MANOLO HUGUÉ (Barcelona, 1872 – Caldas de Montbui, Barcelona, 1945).
Sin título.
Tinta sobre papel.
Firmado
Medidas: 21 x 15 cm; 36 x 30 cm (marco).
En este dibujo, Manolo Hugué capta con gran economía de medios la energía y el movimiento de la figura, probablemente un torero, a través de un trazo suelto y sintético. La línea, rápida pero segura, construye el volumen y la postura con notable eficacia, evidenciando su profundo conocimiento de la anatomía y su formación como escultor.

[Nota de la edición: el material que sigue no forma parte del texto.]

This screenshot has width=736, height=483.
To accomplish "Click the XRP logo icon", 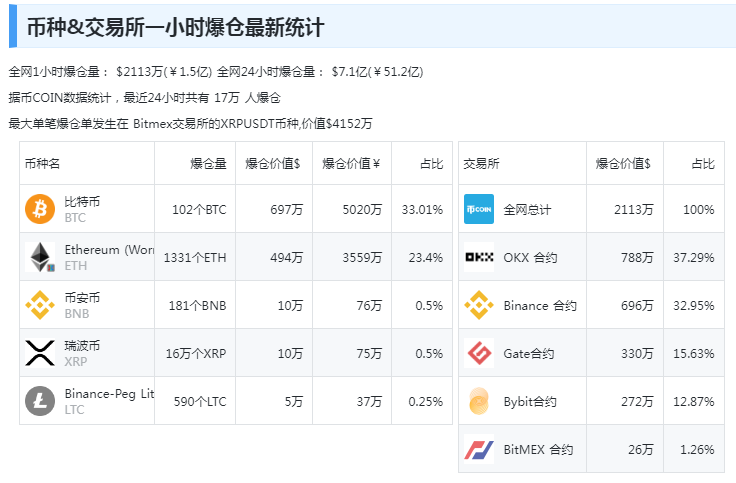I will pyautogui.click(x=40, y=353).
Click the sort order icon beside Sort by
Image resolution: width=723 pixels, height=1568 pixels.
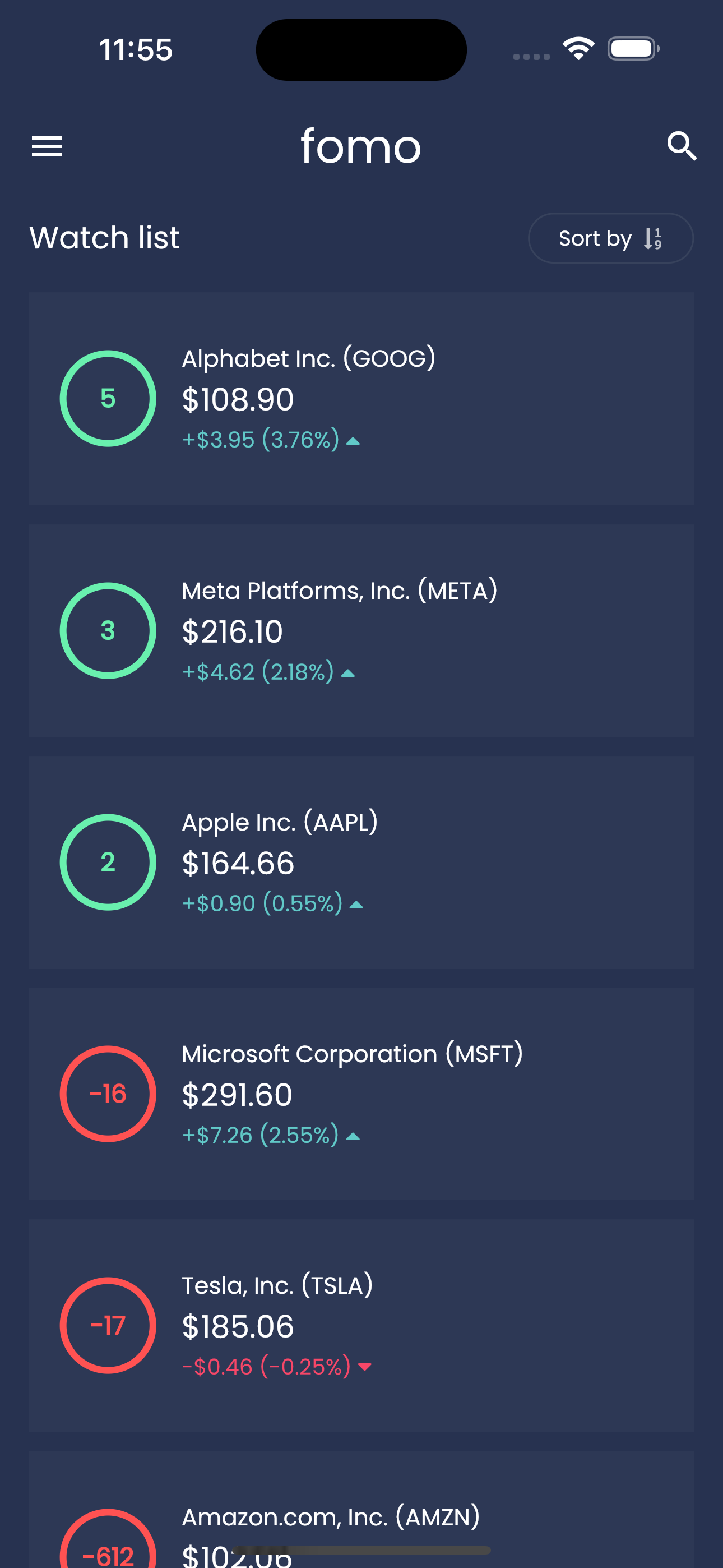point(651,238)

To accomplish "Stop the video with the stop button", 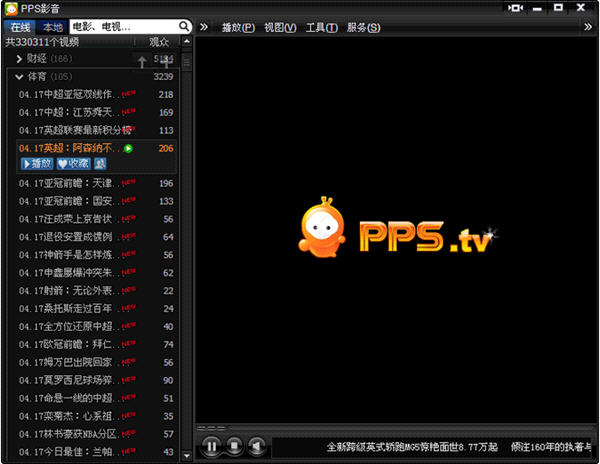I will pyautogui.click(x=234, y=446).
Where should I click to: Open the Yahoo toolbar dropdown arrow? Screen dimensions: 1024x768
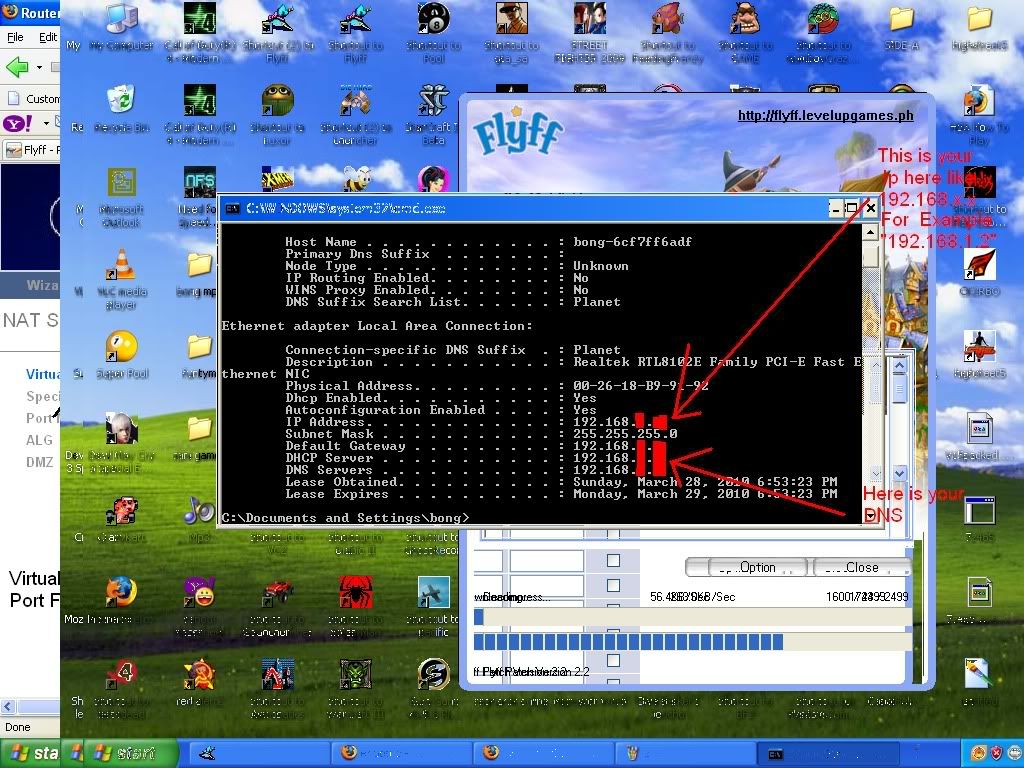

Manolo Hugué se formó en la Escuela de la Lonja de Barcelona y frecuentó el ambiente artístico de “Els Quatre Gats”, donde entabló amistad con Picasso. En 1900 se trasladó a París, donde residió una década y se relacionó con figuras como Apollinaire, Modigliani, Braque o Derain, iniciando su producción escultórica y de orfebrería.
Entre 1910 y 1917 trabajó en Ceret, consolidándose como escultor y vinculándose a artistas como Juan Gris y Picasso. Su obra, de raíz noucentista, destaca por la integración de la figura humana en la naturaleza y por una síntesis entre tradición mediterránea y vanguardia europea.
Fue nombrado académico de la Real Academia de Bellas Artes de San Jorge en 1932, y su obra se conserva en instituciones como el MACBA, el Centre Pompidou, el MNAC y el Museo Reina Sofía.